AT&T Gets More Than Dial Tone in Fed Market

AT&T Gets More Than Dial Tone in Fed Market

Rick Slifer

By Jennifer Freer, Staff Writer

AT&T Corp. may have lost the federal government's prized FTS2001 long-distance contract, but the company is not giving up all of its federal long-distance work, at least not any time soon.

In early April, AT&T announced that the General Services Administration extended the company's contract with the Internal Revenue Service for its toll-free call center modernization project. The three-year, $65 million deal begins in December, under which AT&T will provide advanced call services, call routing and voice menus, said Mary Jane McKeever, president of AT&T Government Markets.

McKeever also said that some of NASA's telecom traffic is staying with AT&T, and suggested the company could obtain some other agency business as well, but she would not elaborate.

AT&T and Sprint provided federal agencies with long-distance services under the FTS2000 contract with GSA's Federal Technology Service. But AT&T suffered a serious blow in early 1999 when it lost the FTS2001 contract, which has a value of $5 billion over eight years, to Sprint Corp. and WorldCom Inc.

Consequently, some analysts view the recent contract extension with IRS as a possible first step by AT&T toward retaining some of the FTS2001 work it stands to lose when FTS2000 expires at the end of this year.

AT&T could snag some other agency business from FTS2001 in addition to the IRS contract, said Lisa Crawford, chief executive officer of The Crawford Group, a Washington-based strategic marketing consulting firm specializing in the government market.

"There is nothing illegal, immoral or unethical about [AT&T's] action," Crawford said. Unlike FTS2000, "FTS2001 is not a mandatory contract, so the agencies are free to negotiate the best deal they can get. It's in the government's best interest to assure they get their needs met at the lowest price."

Officials at GSA and the IRS would not comment on AT&T's new contract with the IRS, but Sprint and WorldCom officials said they are not worried about AT&T slicing business away from FTS2001.

Sprint officials explained the IRS is "engaged in an aggressive modernization program" for all its systems that provide taxpayers support, said Peter von der Linde, vice president of sales support for Sprint. The agency believes that the transition to FTS2001 would slow down the modernization effort, he said.

"It's an understandable decision to delay transition for those parts of the telecommunications system that affect modernization," von der Linde said. "It's important to note that the IRS made the decision to transition everything else, all administrative voice and data networks. Once the modernization is complete, all the parties are going to step back and reassess the situation."

The IRS' contract extension to AT&T is something the IRS needed to do to ensure it could satisfy its business commitments, said Rick Slifer, director of government markets for WorldCom, which recently eliminated the MCI portion of its name.

"We will continue to work with the IRS to identify the networking needed to support its mission, including toll-free, Internet and other advanced applications of data networking," Slifer said. "The IRS is the only agency to be granted such an extension and to WorldCom's knowledge, the only one that will."

Sprint and WorldCom may not be concerned now, but the IRS 800 center is the second largest 800 application in the world, second only to the Social Security Administration, according to Crawford.

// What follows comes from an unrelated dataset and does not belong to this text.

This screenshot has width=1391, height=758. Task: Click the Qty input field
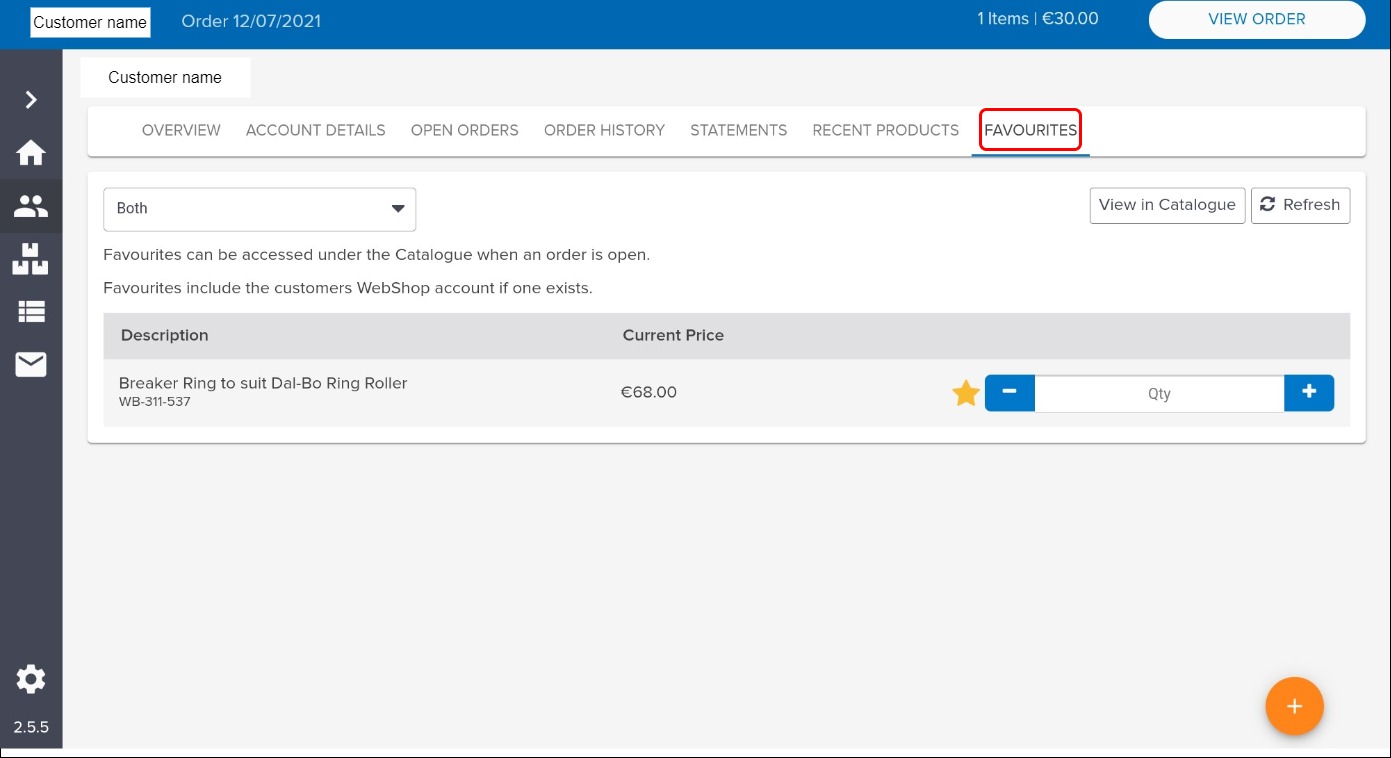(x=1159, y=394)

That means it may be a larger piece of the government business than AT&T's competitors thought.

AT&T, Sprint and WorldCom are the top three largest telecommunications companies in the United States, and each holds a significant piece of the federal telecom market. AT&T of Basking Ridge, N.J., was ranked No. 6 in Washington Technology's Top 100 federal systems integrators this year with $1.2 billion in revenue from prime contracts. Sprint of Westwood, Kan., was No. 19 with $300 million in federal prime contracts; WorldCom of Clinton, Miss., was No. 46 with $114 million.

A merger of the No. 2 and No. 3 telecom companies, WorldCom and Sprint, would form a company worth an estimated $129 billion. The deal was expected to be finalized the middle of this year, but recent news reports have suggested that the government's regulatory bodies may not approve WorldCom's acquisition of Sprint. Reviews by the Justice Department and the Federal Communications Commission still are pending.

Industry opinion about a merger is mixed. Some industry analysts opposing the merger said combining the telecom giants could result in reduced competition in the marketplace.

Crawford is one of those who oppose the merger, stating that it would harm competition in the government arena as well.

Consequently, the planned merger actually might bolster AT&T's efforts to pick up additional FTS2001 work, Crawford said, because AT&T's continued presence in the market would provide needed competition after the merger.

Sprint, for example, has no economic interest in pursuing a federal contract if the company believes it is going to be acquired by WorldCom, because there would be no need to waste proposal dollars, she said.

If the merger of Sprint and WorldCom goes through, a huge amount of the market will be concentrated in two players, she said.

"If you end up with a duopoly in the government sector, then agencies will not benefit," Crawford said.

While WorldCom was not part of the FTS2000 contract, "MCI was always the third strong party that could snatch business" when the contract expired, she said. "The third competitive force is necessary to drive competition in the government market."